## Task requirements
Repeat exactly the lines of the entries below from the one with "Знімачі обшивки (752, 937)" through the one with "Автохімія (735, 404)", both ends included, and nothing else.

## Records for the task
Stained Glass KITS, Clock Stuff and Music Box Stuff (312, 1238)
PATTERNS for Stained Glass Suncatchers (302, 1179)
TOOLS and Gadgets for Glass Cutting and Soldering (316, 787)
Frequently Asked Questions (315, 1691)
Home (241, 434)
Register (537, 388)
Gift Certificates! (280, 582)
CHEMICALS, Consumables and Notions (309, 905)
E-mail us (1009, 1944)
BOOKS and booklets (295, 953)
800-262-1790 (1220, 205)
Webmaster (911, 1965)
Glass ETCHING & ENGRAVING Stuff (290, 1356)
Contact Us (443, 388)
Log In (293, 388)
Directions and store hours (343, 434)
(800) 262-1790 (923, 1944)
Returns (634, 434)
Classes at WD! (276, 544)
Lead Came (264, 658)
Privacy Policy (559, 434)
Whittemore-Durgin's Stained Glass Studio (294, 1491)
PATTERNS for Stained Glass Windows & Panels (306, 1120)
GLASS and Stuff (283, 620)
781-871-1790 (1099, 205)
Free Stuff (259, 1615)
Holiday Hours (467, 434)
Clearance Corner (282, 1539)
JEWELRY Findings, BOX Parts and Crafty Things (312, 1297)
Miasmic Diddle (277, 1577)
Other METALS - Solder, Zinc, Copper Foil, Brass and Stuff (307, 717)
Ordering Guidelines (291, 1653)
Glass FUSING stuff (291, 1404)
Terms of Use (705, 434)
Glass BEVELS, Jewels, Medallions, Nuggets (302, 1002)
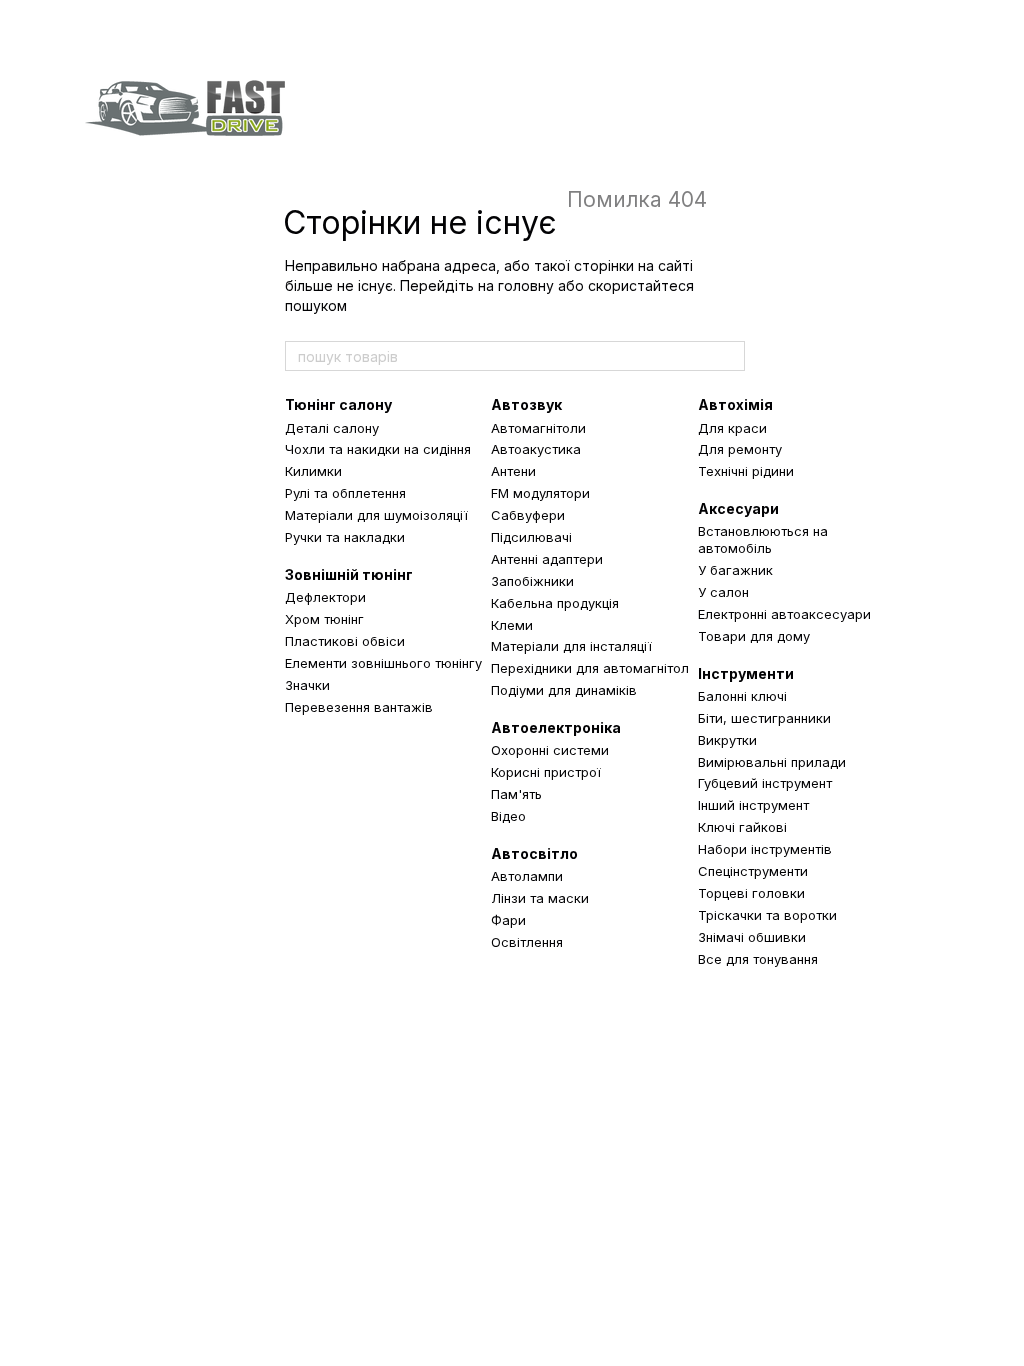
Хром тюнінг (324, 619)
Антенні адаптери (547, 559)
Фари (508, 920)
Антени (513, 471)
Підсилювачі (531, 537)
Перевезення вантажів (359, 707)
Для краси (732, 428)
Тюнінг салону (338, 404)
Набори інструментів (765, 849)
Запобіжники (532, 581)
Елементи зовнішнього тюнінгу (383, 663)
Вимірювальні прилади (772, 762)
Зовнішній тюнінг (349, 574)
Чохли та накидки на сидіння (378, 449)
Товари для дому (754, 636)
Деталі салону (332, 428)
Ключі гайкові (742, 827)
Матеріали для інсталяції (571, 646)
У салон (723, 592)
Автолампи (527, 876)
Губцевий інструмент (765, 783)
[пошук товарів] (729, 356)
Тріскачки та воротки (767, 915)
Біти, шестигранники (764, 718)
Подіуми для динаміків (564, 690)
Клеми (512, 625)
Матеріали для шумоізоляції (376, 515)
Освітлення (527, 942)
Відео (508, 816)
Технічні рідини (746, 471)
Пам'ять (516, 794)
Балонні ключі (742, 696)
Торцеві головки (751, 893)
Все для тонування (758, 959)
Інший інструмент (753, 805)
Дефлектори (325, 597)
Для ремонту (740, 449)
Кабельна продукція (555, 603)
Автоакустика (536, 449)
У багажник (735, 570)
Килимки (313, 471)
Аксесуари (738, 508)
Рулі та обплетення (345, 493)
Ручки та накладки (345, 537)
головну (526, 285)
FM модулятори (540, 493)
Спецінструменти (753, 871)
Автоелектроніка (556, 727)
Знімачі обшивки (752, 937)
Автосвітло (534, 853)
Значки (307, 685)
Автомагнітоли (538, 428)
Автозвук (526, 404)
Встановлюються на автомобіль (763, 539)
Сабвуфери (528, 515)
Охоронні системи (550, 750)
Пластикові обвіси (345, 641)
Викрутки (727, 740)
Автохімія (735, 404)
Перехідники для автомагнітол (590, 668)
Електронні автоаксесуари (784, 614)
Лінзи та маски (540, 898)
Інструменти (746, 673)
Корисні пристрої (546, 772)
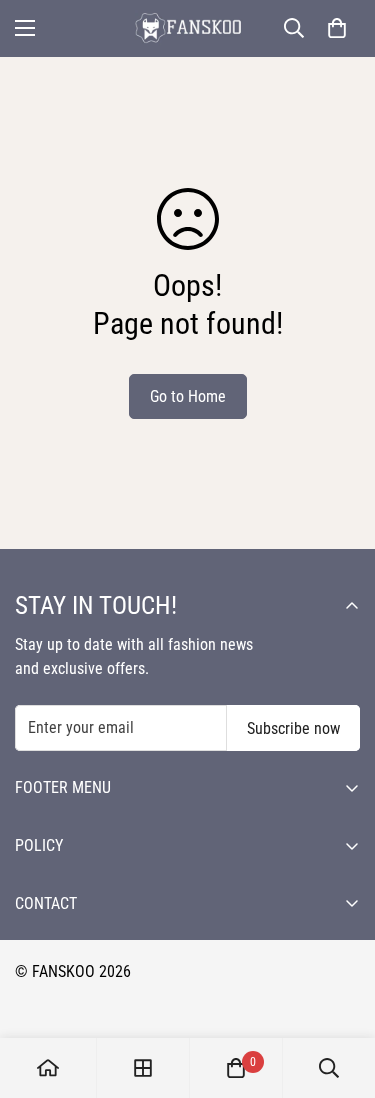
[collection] (143, 1068)
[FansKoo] (188, 28)
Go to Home (188, 396)
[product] (48, 1068)
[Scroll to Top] (339, 992)
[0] (337, 28)
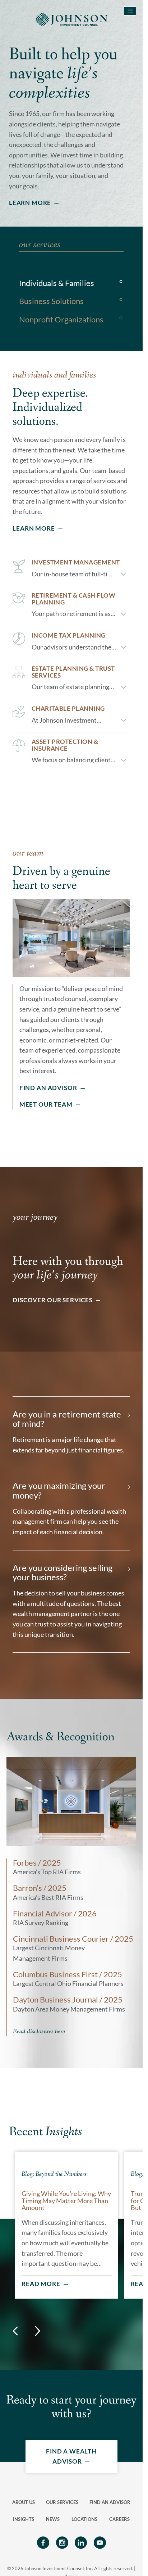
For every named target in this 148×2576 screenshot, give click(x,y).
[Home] (71, 18)
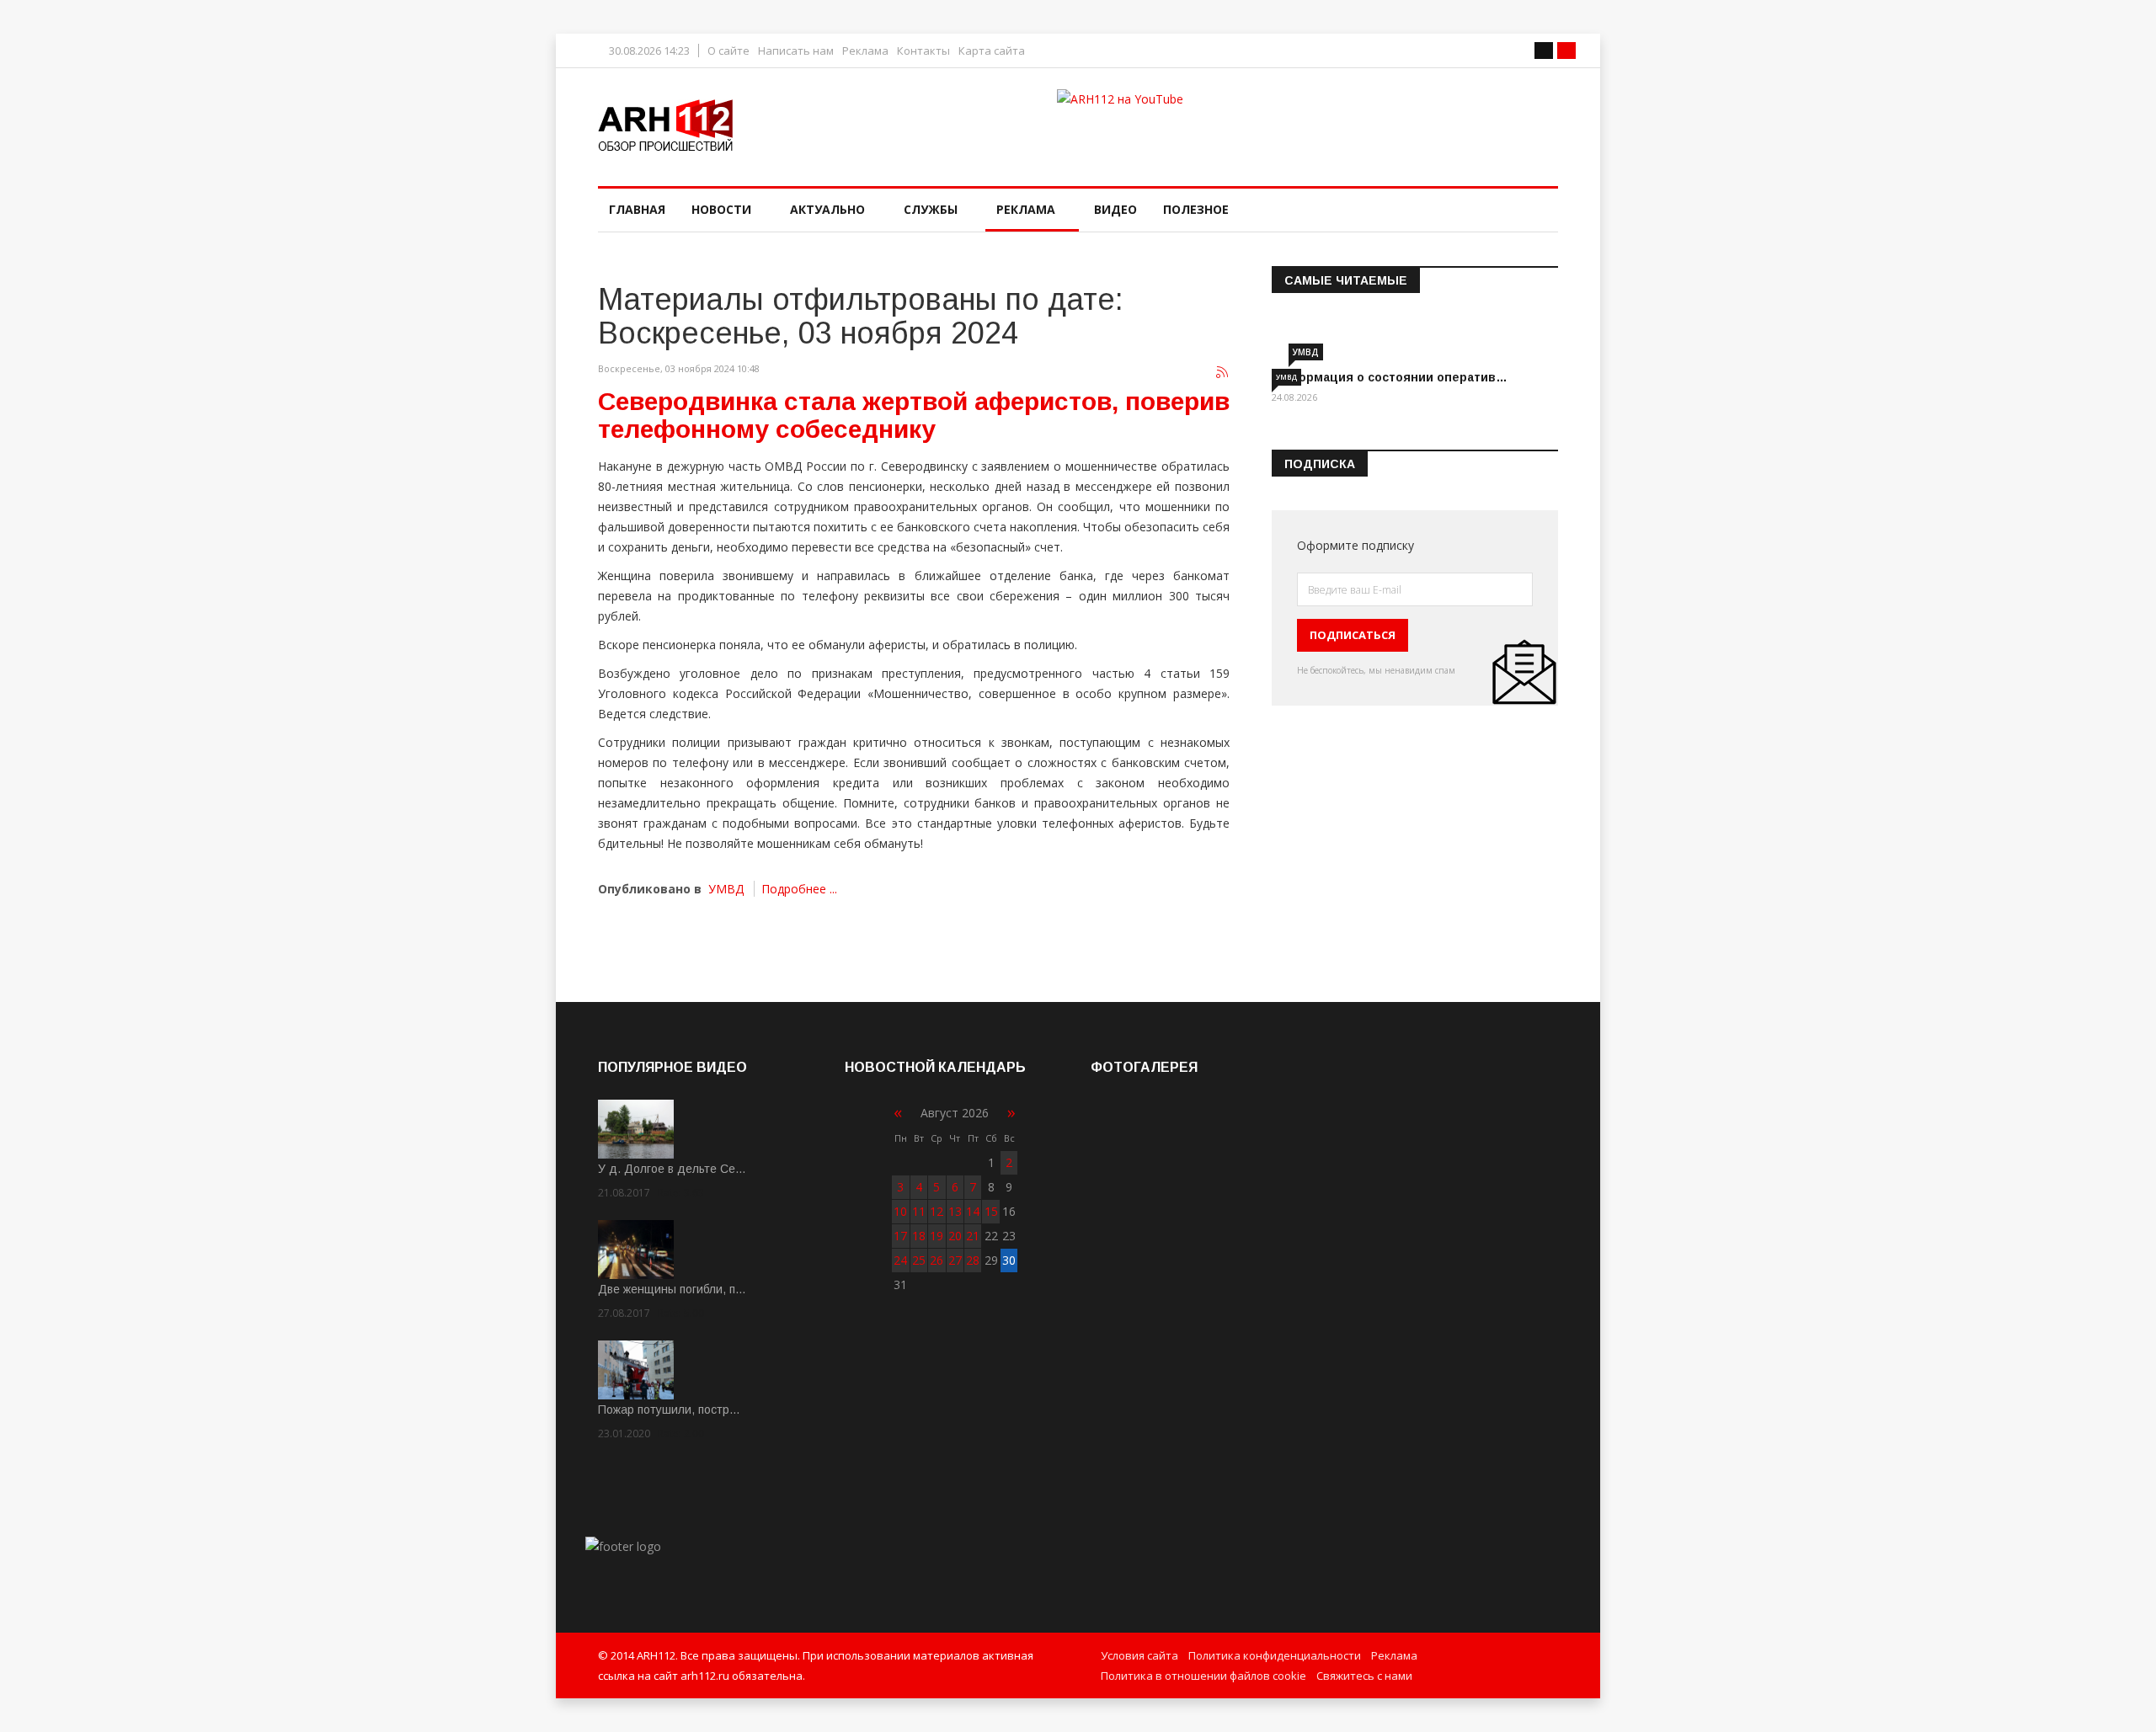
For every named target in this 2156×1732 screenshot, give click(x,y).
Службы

## Task solution
Знімачі обшивки (752, 937)
Автосвітло (534, 853)
Значки (307, 685)
Автомагнітоли (538, 428)
Автозвук (526, 404)
Встановлюються на автомобіль (763, 539)
Сабвуфери (528, 515)
Охоронні системи (550, 750)
Пластикові обвіси (345, 641)
Викрутки (727, 740)
Автохімія (735, 404)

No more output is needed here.